PROBLEM: Copy out the entries verbatim from the line containing "has width=1661, height=1041." through the end of the entries, inclusive, leaving out the pictures.

----

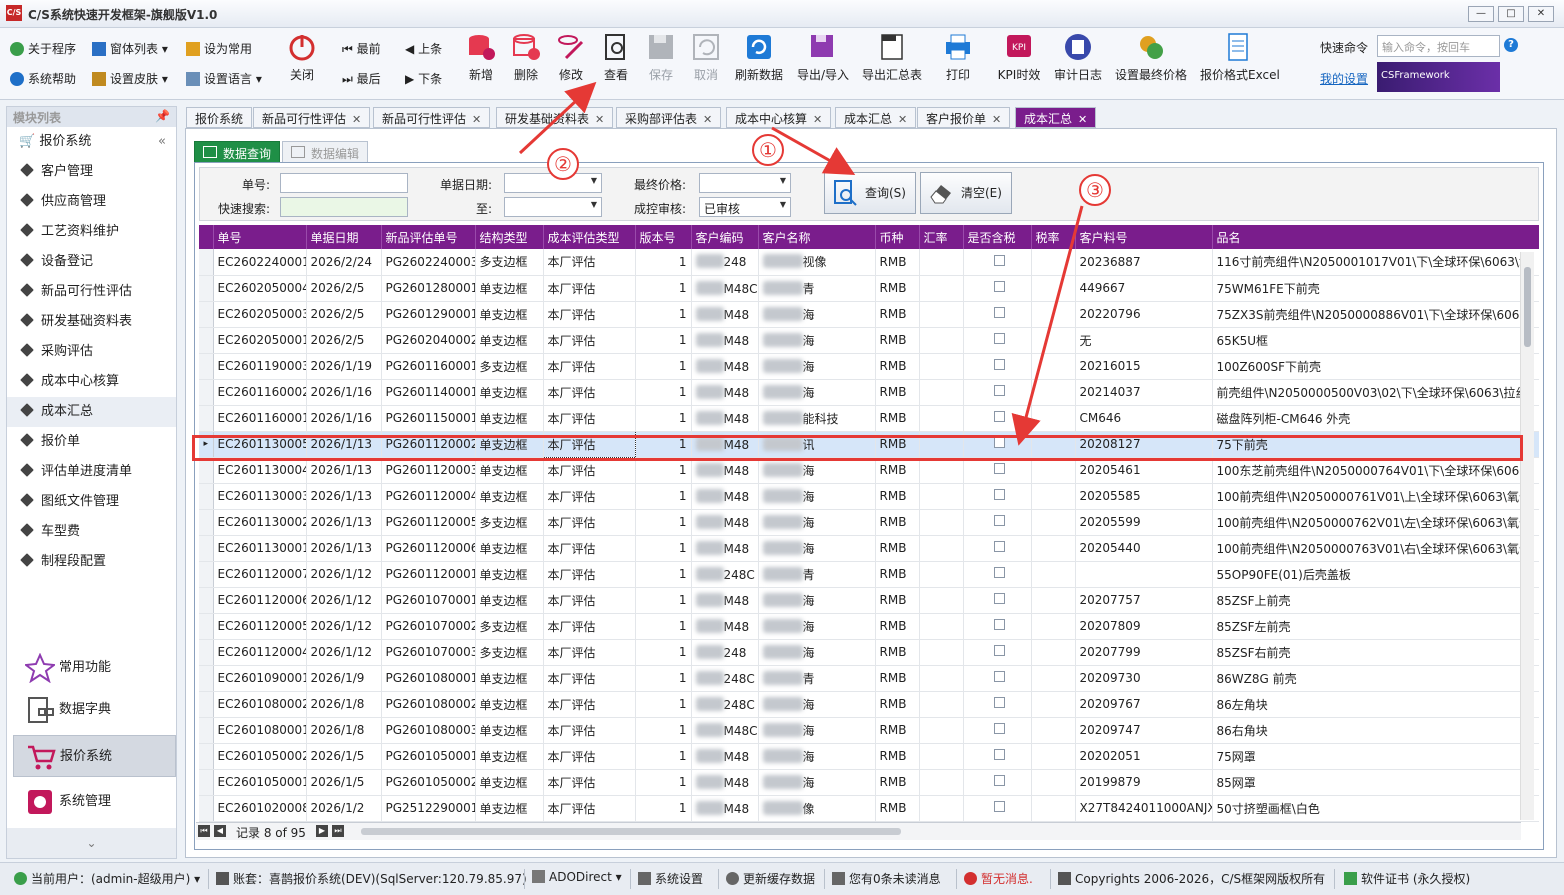 Image resolution: width=1564 pixels, height=895 pixels. Describe the element at coordinates (1376, 730) in the screenshot. I see `table-cell: 86右角块` at that location.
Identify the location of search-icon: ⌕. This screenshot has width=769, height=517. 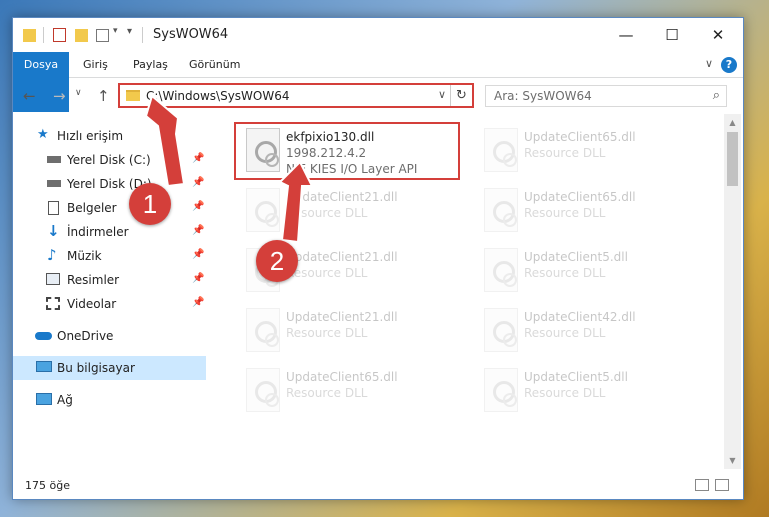
(716, 96).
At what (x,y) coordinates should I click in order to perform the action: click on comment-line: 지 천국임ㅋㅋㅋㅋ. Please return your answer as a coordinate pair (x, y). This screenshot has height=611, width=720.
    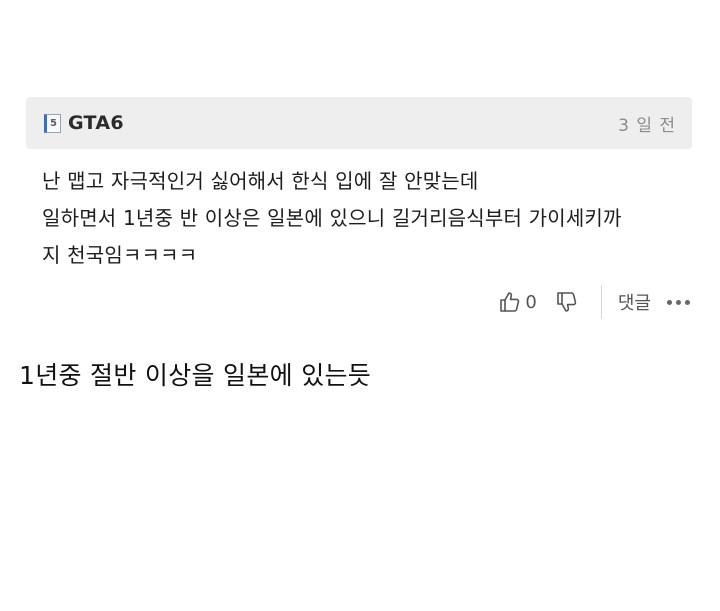
    Looking at the image, I should click on (120, 255).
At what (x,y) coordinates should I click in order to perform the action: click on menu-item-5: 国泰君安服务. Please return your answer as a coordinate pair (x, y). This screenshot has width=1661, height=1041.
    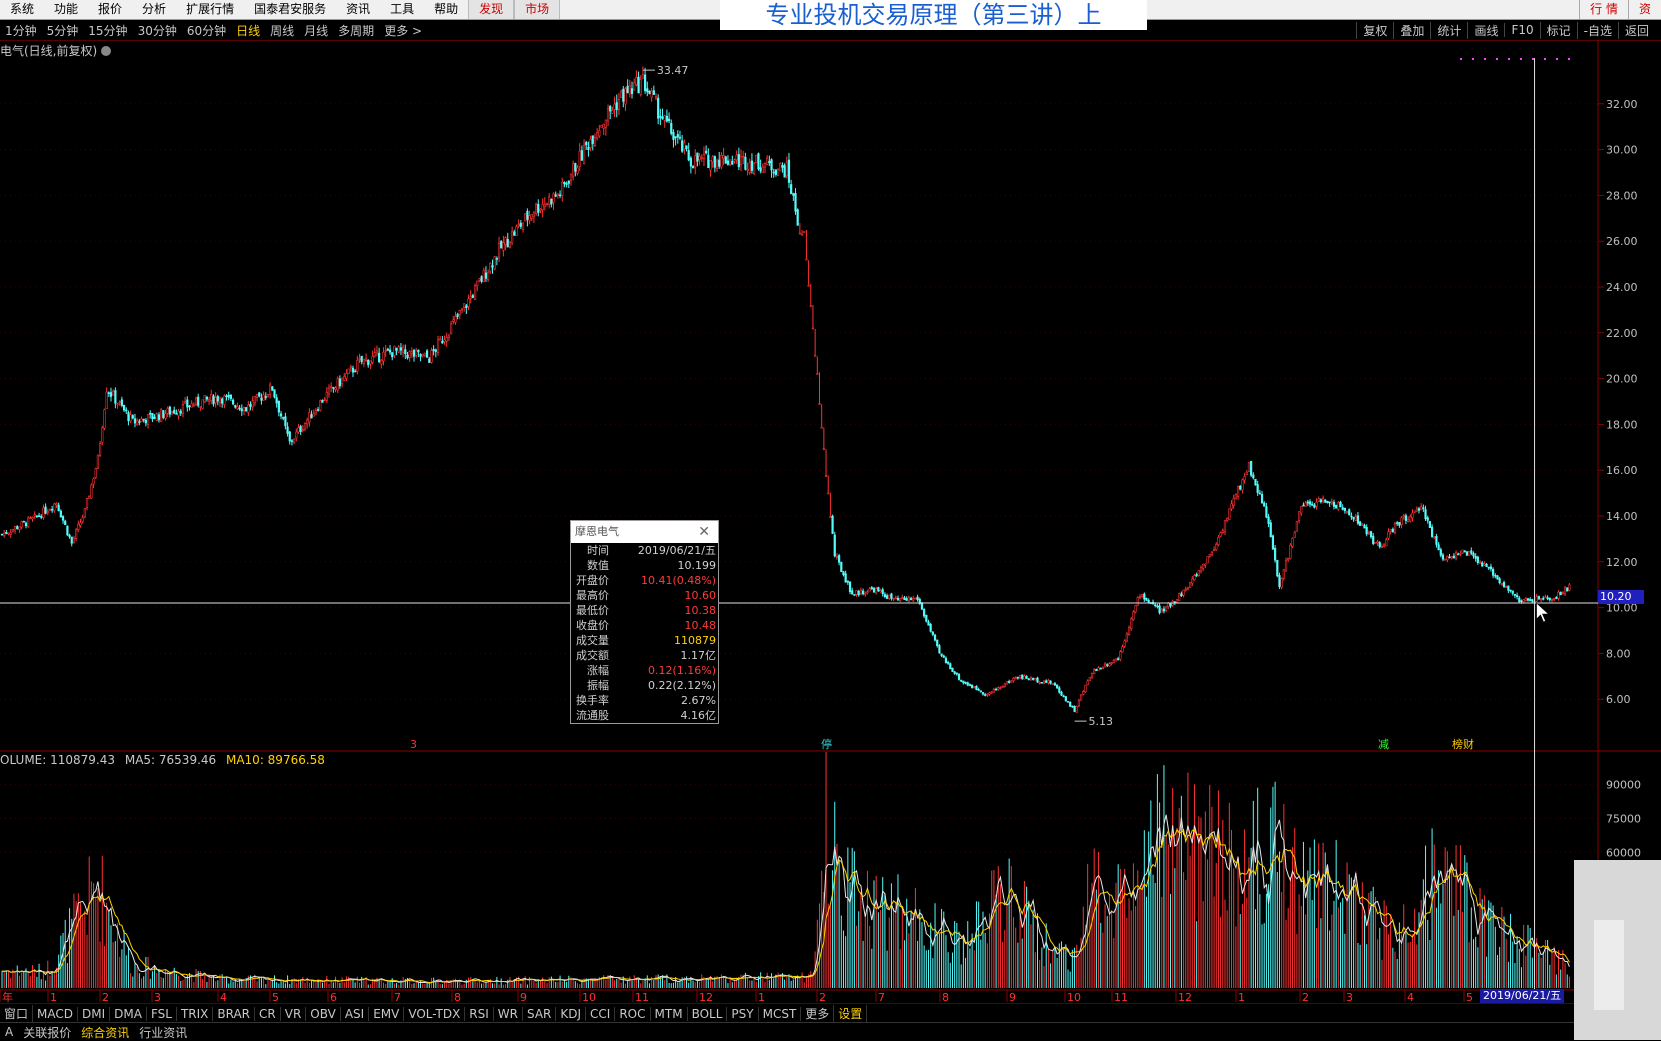
    Looking at the image, I should click on (290, 10).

----

TASK ANSWER:
At what (x,y) coordinates should I click in order to perform the action: click on menu-item-5: 国泰君安服务. Please return your answer as a coordinate pair (x, y). This screenshot has width=1661, height=1041.
    Looking at the image, I should click on (290, 10).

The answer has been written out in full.